▶ Exercise objective
Once you have checked each line below, report only the number of lines that contain the word "height".

▶ Material provided
-------
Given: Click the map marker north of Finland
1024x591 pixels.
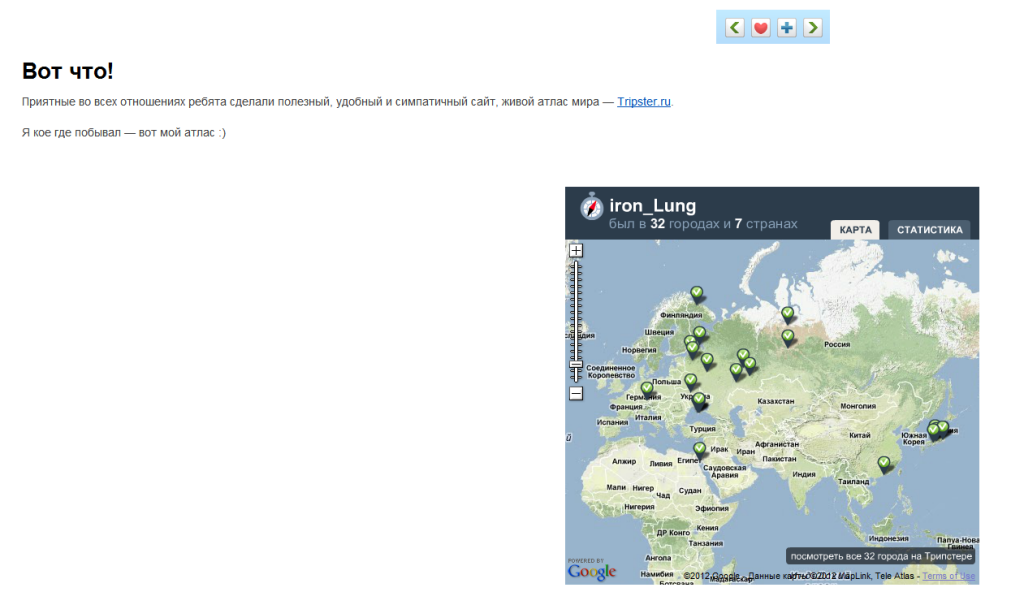Looking at the screenshot, I should (x=697, y=293).
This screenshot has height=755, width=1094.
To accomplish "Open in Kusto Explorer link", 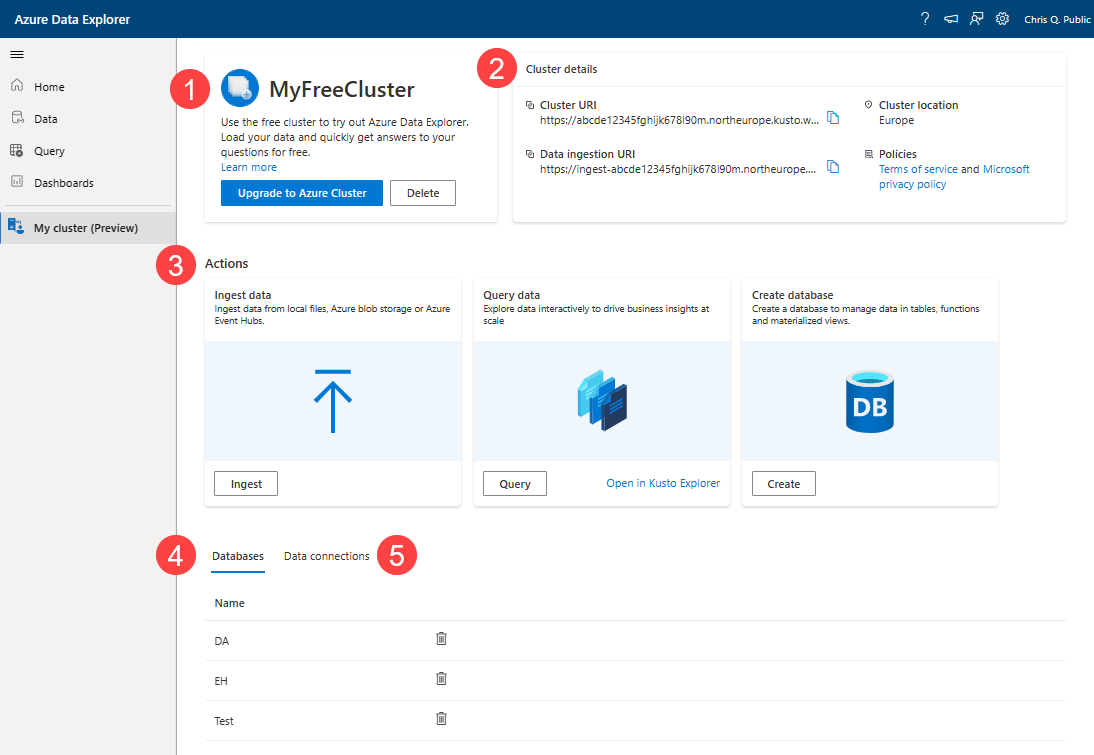I will coord(662,483).
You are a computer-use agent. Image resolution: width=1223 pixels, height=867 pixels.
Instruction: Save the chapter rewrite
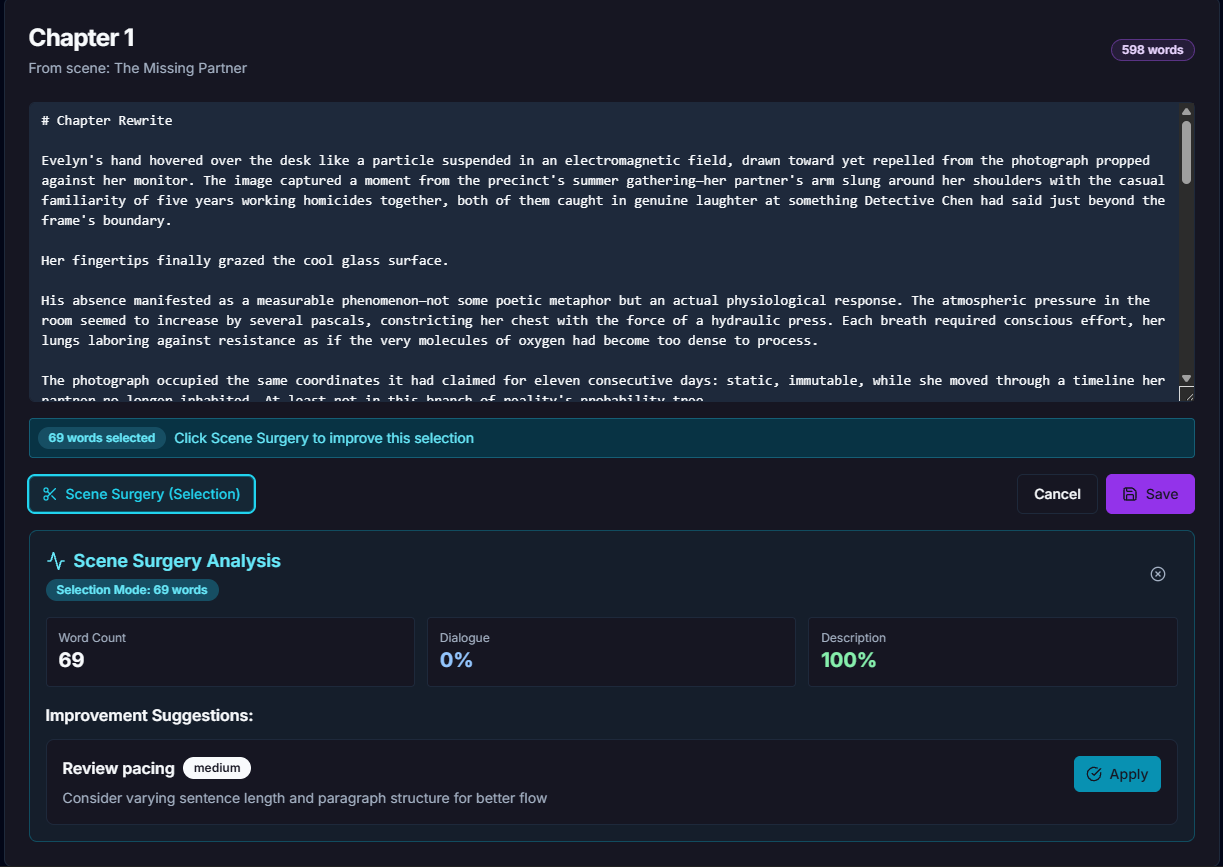coord(1150,493)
-------
▶ Finished exercise
2